OpenLDAP 2.0 only supports Cyrus SASL 1.5. None of what I've just described
works with OpenLDAP 2.0.

  -- Howard Chu
  Chief Architect, Symas Corp.       Director, Highland Sun
  http://www.symas.com               http://highlandsun.com/hyc
  Symas: Premier OpenSource Development and Support
-----Original Message-----
From: owner-cyrus-sasl at lists.andrew.cmu.edu
[mailto:owner-cyrus-sasl at lists.andrew.cmu.edu]On Behalf Of Blackard, Robert
Sent: Wednesday, March 05, 2003 7:48 AM
To: 'info-cyrus at lists.andrew.cmu.edu'; 'cyrus-sasl at lists.andrew.cmu.edu'
Subject: Questions about LDAP schema and Multi-Domain IMAP


I didn't know if this was a general Cyrus issue or a sasl issue so I sent to
both lists.

I'm having a hard time finding and reconciling documentation about how to set
up multi-domain user authentication for Cyrus IMAP using saslauthd, PAM and
OpenLDAP.  Any information, hints or suggestions of other resources would be
helpful.  I've been focusing on solving the problem for Cyrus and then
expecting to back-fit that solution to sendmail.

I have rather grand plans, so let me give a little background.

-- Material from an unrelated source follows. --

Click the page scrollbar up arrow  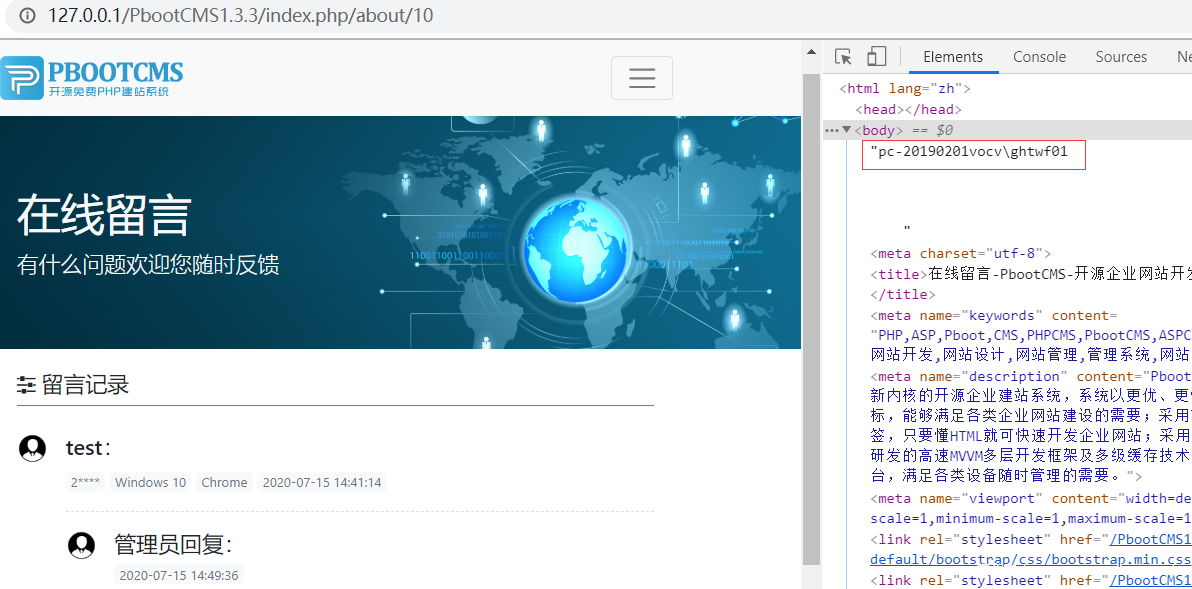[x=811, y=53]
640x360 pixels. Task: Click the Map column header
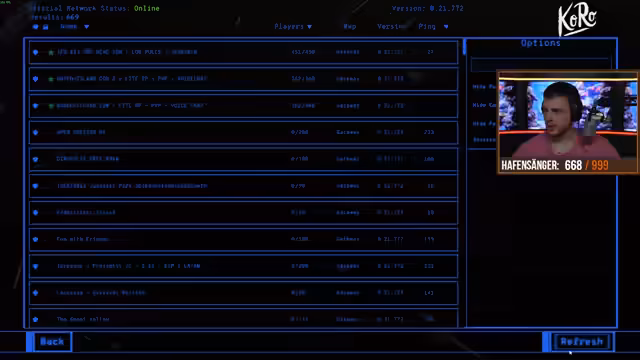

I'm running RedHat 8.0, which comes with OpenLDAP 2.0.27, and I've downloaded
the latest Cyrus IMAP and sasl stuff.

Ideally users would be authenticated (and have their mail routed by sendmail
and stored by Cyrus) with uid and domain.  Uid's should be unique within
domain, but the same uid should be allowed to exist under different domains.
It would be nice, but not a requirement, that additional dc components be
available to segregate classes of users within a domain so that, for example,
within omniprise.com I could have support.omniprise.com and
sales.omniprise.com - I would think that the uid be unique under
omniprise.com so that blackard at omniprise.com and
blackard at support.omniprise.com would be invalid.

I have gotten this tree functioning under OpenLDAP as a starting point:

root
|- com (dc)
|  |- omniprise (dc)
|  |  |- people (ou)
|  |  |  |- blackard (inetOrgPerson, posixAccount)
|  |- <yourco> (dc)
|  |  |- ...
|- org (dc)
|  |- hillcountrytriumphclub (dc)
|  |  |- people (ou)
|  |  |  |- dgjulien (inetOrgPerson)
|  |- <theirorg> (dc)
|  |  |- ...

At the moment I've got the slapd.conf in a very simple form, and the suffix
is defined as "" so that all data is stored in the same database.  I'll worry
about separating these later.

Thanks in advance for any information you can provide, and I'm wearing my
fireproof shorts in case I get flamed.